サーフィンにとって一番大事なのはとにかくサーフィンをすることであり、試合が近づいてきますと波が小さければ、週末は千葉などに行き、せっかくのトリップなのでガッツリ2ラウンドサーフィンします。フィンのセッティングなど板のチューニングにも気を使いますし、普段以上に海に入りたい気持ちも強くなりますので、そこを一番優先したスケジューリングになりがちです。

|全ては自己管理のもとに

トレーナーが管理する訳では無いので、基本的に全て自己管理のもとに成り立っています。

サーフィンが好きでやっていて、試合でベストを尽くす為にやっていることなので、本当に楽しんでやっていますよ。どれもポジティブな身体/メンタルを保つ為の取り組みなので、バランスよくやる(疲れすぎないように、ほどほどに)ことで元気に日々を送ることが出来ていると思います。
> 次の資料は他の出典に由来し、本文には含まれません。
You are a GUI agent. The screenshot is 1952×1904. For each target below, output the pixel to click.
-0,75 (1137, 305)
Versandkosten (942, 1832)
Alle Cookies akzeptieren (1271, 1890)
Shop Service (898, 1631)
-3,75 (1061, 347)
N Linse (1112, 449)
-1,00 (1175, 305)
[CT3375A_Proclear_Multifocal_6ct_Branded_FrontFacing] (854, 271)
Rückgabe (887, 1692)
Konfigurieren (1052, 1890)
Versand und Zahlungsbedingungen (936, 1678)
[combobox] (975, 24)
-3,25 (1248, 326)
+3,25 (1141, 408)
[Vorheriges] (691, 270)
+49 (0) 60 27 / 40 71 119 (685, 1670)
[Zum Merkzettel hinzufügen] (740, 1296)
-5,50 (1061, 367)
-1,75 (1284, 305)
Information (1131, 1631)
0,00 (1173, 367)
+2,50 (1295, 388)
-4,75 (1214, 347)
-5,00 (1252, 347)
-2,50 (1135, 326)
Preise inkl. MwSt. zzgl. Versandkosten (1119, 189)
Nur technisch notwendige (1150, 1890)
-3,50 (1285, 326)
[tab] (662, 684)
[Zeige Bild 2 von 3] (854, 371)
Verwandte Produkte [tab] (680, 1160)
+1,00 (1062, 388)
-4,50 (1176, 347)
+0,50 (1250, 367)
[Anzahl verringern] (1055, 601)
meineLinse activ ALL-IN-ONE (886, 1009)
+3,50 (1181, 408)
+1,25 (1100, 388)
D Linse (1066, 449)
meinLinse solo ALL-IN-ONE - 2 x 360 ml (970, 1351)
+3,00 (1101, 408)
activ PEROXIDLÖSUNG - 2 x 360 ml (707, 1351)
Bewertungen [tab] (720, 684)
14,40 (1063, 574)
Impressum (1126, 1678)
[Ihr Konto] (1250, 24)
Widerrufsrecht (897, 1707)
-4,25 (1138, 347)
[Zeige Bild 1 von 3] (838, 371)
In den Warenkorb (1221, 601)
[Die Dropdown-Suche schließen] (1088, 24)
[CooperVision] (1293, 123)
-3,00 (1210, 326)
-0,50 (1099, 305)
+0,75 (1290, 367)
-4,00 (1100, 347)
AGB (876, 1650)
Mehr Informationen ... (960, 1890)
ビジネスマンの方もサーフィンでも良いですし、例えばマラソン等の趣味のスポーツでも大会にエントリーして明確な目標ができると、それを意識して生活に変化が出て、それを上手くバランスできれば、仕事にもプラスになってくるのではと思い、個人的にはおすすめですね。

|最後に…

もう一つだけお話しすると、怪我をしてしまうと全て意味がなくなってしまいますので、身体のコンディショニングとケアは怠らないようにしています。
自分でストレッチやヨガ等の時間もとれれば良いのですが、私の場合はなかなかサーフィン/トレーニングをこなした上でストレッチまで習慣化することができていないので、週に1回程度は酸素カプセルとマッサージを併用し、身体に疲れを残さないように工夫しています。

冬のバリ修行から帰国直後、川崎のマッサージ/酸素カプセルのお店で。